→ **APPLY WHAT YOU READ**:
1. In the post about Patrick Kaleta's trash talk, who scored the game-tying goal in the third period?
2. Retype the post about Patrick Kaleta's trash talk between "A Flyers source" and "three games apiece.", inclusive.
3. Extend the post about Patrick Kaleta's trash talk, starting after its final sentence.

Thursday, April 28, 2011

Buffalo News: Kaleta trash-talked Hartnell, Briere on divorces

Patrick Kaleta of the Buffalo Sabres is a pest, and a damn good one. The best ones combine physical abuse with serving as an insult comic on skates, cutting down their opponents with fists, sticks and verbal stones.

According to Jerry Sullivan of the Buffalo News, Kaleta got personal with two members of the Philadelphia Flyers during the Sabres' 5-4 overtime loss in Game 6.

In a column about Danny Briere's leadership, Sullivan presented this nugget:

Briere had been emotionally charged up, and more than a little angry, since early in the game. "Honestly, one of their young guys said something to me that was personal and crossed the line," the former Sabre said. "It got me fired up a little bit more than it usually does. That was probably a big part of it."

A Flyers source said Patrick Kaleta made comments to Briere and teammate Scott Hartnell about their divorces early in the Flyers' 5-4 overtime victory, which evened the Eastern Conference quarterfinal series at three games apiece.

Not only that, but Briere had two goals and Hartnell had the game-tying goal in the third.

→ **Stored data**:
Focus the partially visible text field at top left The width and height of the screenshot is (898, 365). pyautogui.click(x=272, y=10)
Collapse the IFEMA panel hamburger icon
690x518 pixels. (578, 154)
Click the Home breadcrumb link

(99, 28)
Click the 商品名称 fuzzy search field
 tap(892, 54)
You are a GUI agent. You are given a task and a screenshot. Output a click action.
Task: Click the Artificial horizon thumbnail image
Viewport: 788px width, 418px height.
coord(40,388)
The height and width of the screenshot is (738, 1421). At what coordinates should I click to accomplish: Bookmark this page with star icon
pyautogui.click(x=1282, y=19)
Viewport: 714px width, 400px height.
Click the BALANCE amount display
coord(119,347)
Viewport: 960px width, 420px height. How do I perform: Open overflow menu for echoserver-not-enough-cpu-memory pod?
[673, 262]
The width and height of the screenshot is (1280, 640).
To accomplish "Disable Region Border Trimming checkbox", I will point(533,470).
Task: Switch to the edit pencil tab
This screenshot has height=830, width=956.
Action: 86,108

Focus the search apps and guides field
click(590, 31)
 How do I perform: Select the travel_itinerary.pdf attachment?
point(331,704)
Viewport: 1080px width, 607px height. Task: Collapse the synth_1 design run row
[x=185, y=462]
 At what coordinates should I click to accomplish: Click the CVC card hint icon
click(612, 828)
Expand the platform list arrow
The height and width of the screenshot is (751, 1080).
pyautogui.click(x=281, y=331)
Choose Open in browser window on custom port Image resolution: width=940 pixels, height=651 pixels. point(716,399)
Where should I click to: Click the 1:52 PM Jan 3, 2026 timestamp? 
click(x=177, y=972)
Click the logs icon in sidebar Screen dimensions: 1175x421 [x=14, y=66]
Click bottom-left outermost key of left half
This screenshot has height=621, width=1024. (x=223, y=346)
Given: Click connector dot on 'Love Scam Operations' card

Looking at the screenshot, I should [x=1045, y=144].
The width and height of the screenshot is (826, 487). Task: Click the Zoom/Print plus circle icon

→ **OUTPUTS BY TASK**:
1. Scott Hartnell

2.
A Flyers source said Patrick Kaleta made comments to Briere and teammate Scott Hartnell about their divorces early in the Flyers' 5-4 overtime victory, which evened the Eastern Conference quarterfinal series at three games apiece.

3.
Briere went through a two-year divorce that adversely affected his play for the Flyers; eventually, it also led to his eventually playing house with Claude Giroux.

Hartnell, you'll recall, was at the center of rumors about infidelity in the Flyers' locker room back in 2009. A tale about Jeff Carter and Hartnell's wife was denied by both players, and the rumor was eventually traced back to a Temple University senior that cited a Flyers employee as the source.

So if Sullivan's source is right: Over the line? Off limits? A pest gone too far?

Save it. Kaleta's got a job, and that job description requires dabbling in the tasteless, classless dark arts of the hockey chirp. It's Reggie Dunlop telling Tommy Hanrahan about his wife's preferences in "Slap Shot." It's a time-dishonored tradition.

For the Sabres, they should just be happy Kaleta kept it on the ice and didn't do something nutty ... like calling a press conference to mock an opposing player's love life. Because that would have cost him six games and a lobotomy from the NHL, at a minimum.